Push for Palliative Care

A grassroots campaign that has swept Sydney in a bid to get a dedicated palliative care unit at Westmead hospital has taken a huge step forward.

Health Minister Brad Hazzard has directed Western Sydney Local Health District to investigate opportunities to create an additional palliative care unit to complement current services. The only dedicated palliative care unit in Western Sydney at the moment is at Mt Druitt Hospital.

The ministerial move is a huge relief for the Westmead Push for Palliative Care group which has harnessed community support since it was formed in October last year with a Facebook campaign, a 1300-name e-petition, and talks to clubs, community groups and civic leaders.

Hills To Hawkesbury Community News first wrote about the calls for the re-establishment of a stand-alone palliative care unit at Westmead in September 2020 after concerns were raised by Former palliative care director Dr Philip Lee and Hills resident and cancer patient advocate James Butler.

They were concerned that the lack of a dedicated unit and appropriately trained care staff hindered the ability to care for complex end of life patients and meant a lack of single rooms and quiet rooms for family and carers.

Westmead Hospital’s Acute Care Ward Westmead Hospital was closed in 2009. Palliative Care nurse Ray Wilcox worked on the ward for nine years and for part of that time was acting Nurse Unit Manager.

“We were caring for about 300 patients a year in those eight beds and 50 to 60 per cent would pass away and the others went home with community-based care,” he said.

“The ward was quiet and controlled, we worked with chaplains and social workers .. it wasn’t just a hospice .. we had a lot of acute care interventions and worked with the hospital’s acute pain team and used their expertise. Westmead Hospital is a centre of excellence, there is no question, and the palliative care doctors could talk to the various teams and get interventions done to give people back their quality of life.”

When Anna Pelle’s father was admitted for palliative at Westmead Hospital in 2011 he spent three weeks in a general ward with four beds.

 Palliative Care
Anna pelle with dr phillip lee and caroline raunjak in april
this year after speaking to members of norwest rotary club.

“He was in a room with other people. It was not good for other people in the ward. We were there every day all day and all night,” said Anna.“We felt guilty to say our father was dying, we didn’t want to worry the other patients. We didn’t want them to feel awkward. It was gut-wrenching.”

A week before he died her dad, who had liver cancer, was moved to a private room.

“We were in that whirlwind of grief and we were not thinking of what the possibilities could be, having a private room from day dot (and) having support from day dot.

“It would have been a 100 per cent different experience if there was a palliative care ward.”

She said just being able to talk to trained palliative care nurses would have made a huge difference.

“They would have given us an insight as to what was happening to dad as he deteriorated in front of our eyes, it would have been comforting to know what to expect, rather than being on edge the entire time.”

Since her father passed away Anna retrained as an end-of-life doula helping terminally ill people and their families organise the practical things that needed to be done, giving families valuable time back with their loved one.

“In my line of work, everyone says they want to die at home but not everyone can. I want those who are dying to have a safe space to be,” she said.

#### Dataset excerpts
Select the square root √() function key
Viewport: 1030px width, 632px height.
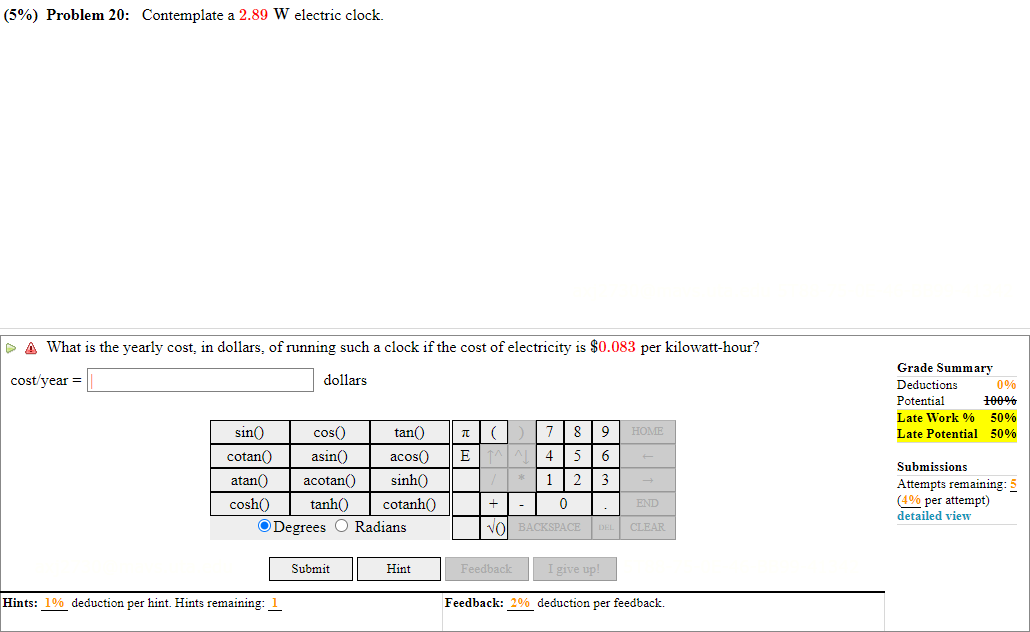[493, 528]
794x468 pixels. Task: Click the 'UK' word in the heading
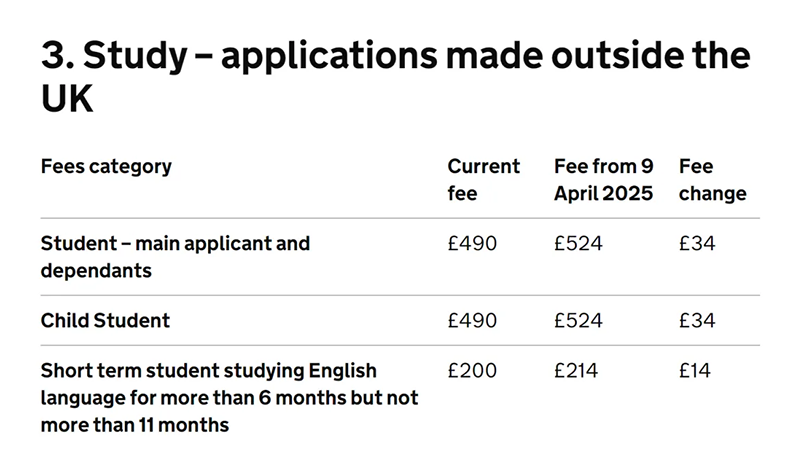pos(67,102)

#### What this task involves
Using the article on the Westmead palliative care campaign, say whether each statement agrees with it. Answer yes or no for each, and quote the words that decide it.
1. Mt Druitt Hospital has the only dedicated palliative care unit in Western Sydney at present.
2. Anna Pelle's father spent his first three weeks at Westmead Hospital in a private room.
3. The campaign's e-petition carried 5,000 names.
The entries are not needed for this work.

#### Result for this exercise
1. Yes: "The only dedicated palliative care unit in Western Sydney at the moment is at Mt Druitt Hospital."
2. No: "he spent three weeks in a general ward with four beds."
3. No: "a 1300-name e-petition"